[GOAL OF THE EXERCISE] Arrange the records from the line containing "This screenshot has height=520, width=895." through the line containing "click(74, 225)", both included, as a numbered list, skipping any blank lines.

== PROVIDED ENTRIES

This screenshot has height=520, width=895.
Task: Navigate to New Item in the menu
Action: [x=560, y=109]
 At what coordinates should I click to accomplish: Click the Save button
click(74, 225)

====
== PROVIDED ENTRIES

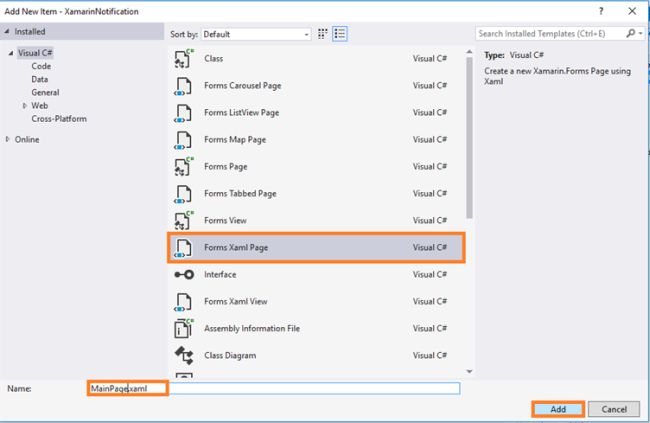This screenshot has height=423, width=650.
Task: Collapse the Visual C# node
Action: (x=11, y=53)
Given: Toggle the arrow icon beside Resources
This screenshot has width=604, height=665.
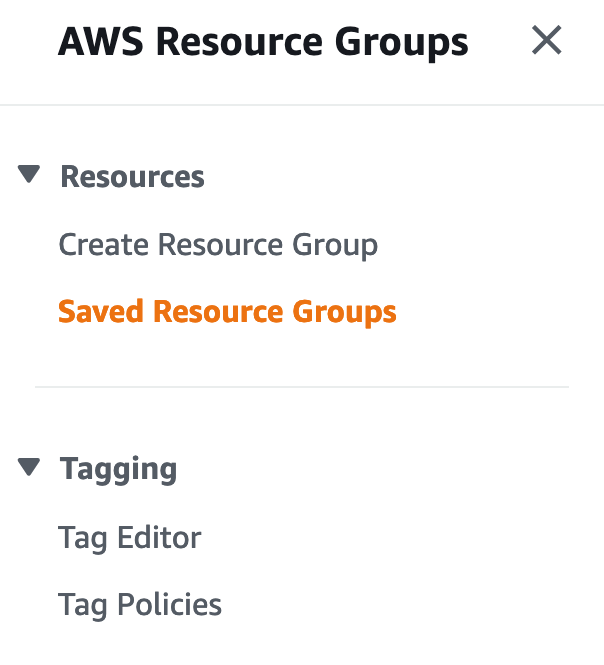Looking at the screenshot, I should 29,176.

====

[TASK SOLUTION]
1. This screenshot has height=520, width=895.
2. Task: Navigate to New Item in the menu
3. Action: [x=560, y=109]
4.  At what coordinates should I click to accomplish: Click the Save button
5. click(74, 225)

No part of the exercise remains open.